2. Die Verklammerungsrechtsprechung betrifft das ungeschriebene Tatbestandsmerkmal des Gewerbebetriebs "Überschreiten privater Vermögensverwaltung". Eine Nutzungsüberlassung und die anschließende Veräußerung des Wirtschaftsguts überschreitet den Bereich privater Vermögensverwaltung grundsätzlich nicht. Nach Meinung des BFH ist das nur dann der Fall, wenn die Veräußerung von Anfang an eingeplant ist, um aus Erwerb, Nutzungsüberlassung und Veräußerung insgesamt einen Überschuss zu erzielen. Dann werden alle Bestandteile des Vorgangs zu einer einheitlichen gewerblichen Tätigkeit verklammert.
3. Welcher Art das Wirtschaftsgut ist, spielt für diese Grundsätze keine Rolle.

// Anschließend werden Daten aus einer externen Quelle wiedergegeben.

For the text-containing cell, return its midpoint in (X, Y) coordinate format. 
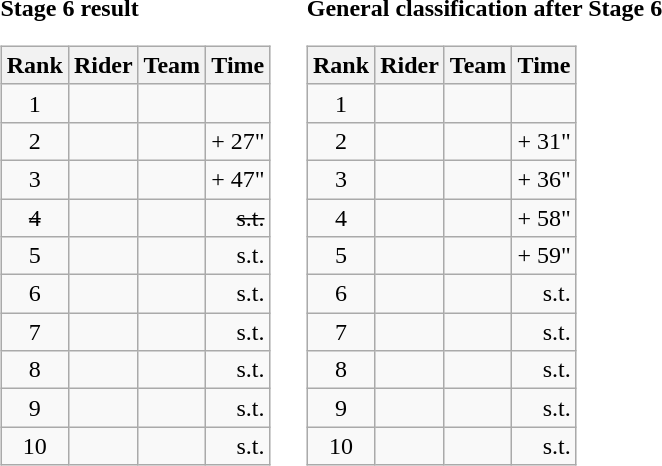
+ 27" (238, 141)
+ 58" (544, 217)
+ 36" (544, 179)
+ 47" (238, 179)
+ 59" (544, 256)
+ 31" (544, 141)
Find where the given text appears and provide that cell's center as [x, y] coordinate. 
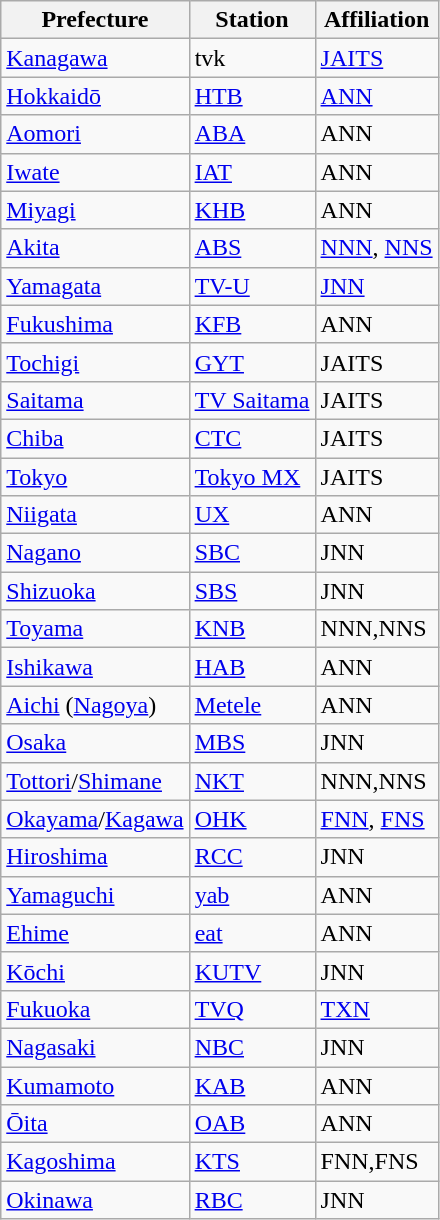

Bei Immobilien steht die Verklammerung neben den Grundsätzen des gewerblichen Grundstückshandels. Sind dessen Voraussetzungen nicht erfüllt, können trotzdem wegen der Verklammerungsbetrachtung gewerbliche Einkünfte vorliegen.
4. Keine Bedeutung hat die Verklammerung für das in § 15 Abs. 2 EStG ausdrücklich genannte Tatbestandsmerkmal des Gewerbebetriebs "Nachhaltigkeit", das als Wiederholungsabsicht verstanden wird. Wird also nur eine verklammerte gewerbliche Tätigkeit ohne Wiederholungsabsicht ausgeübt, sind die Voraussetzungen eines Gewerbebetriebs nicht erfüllt.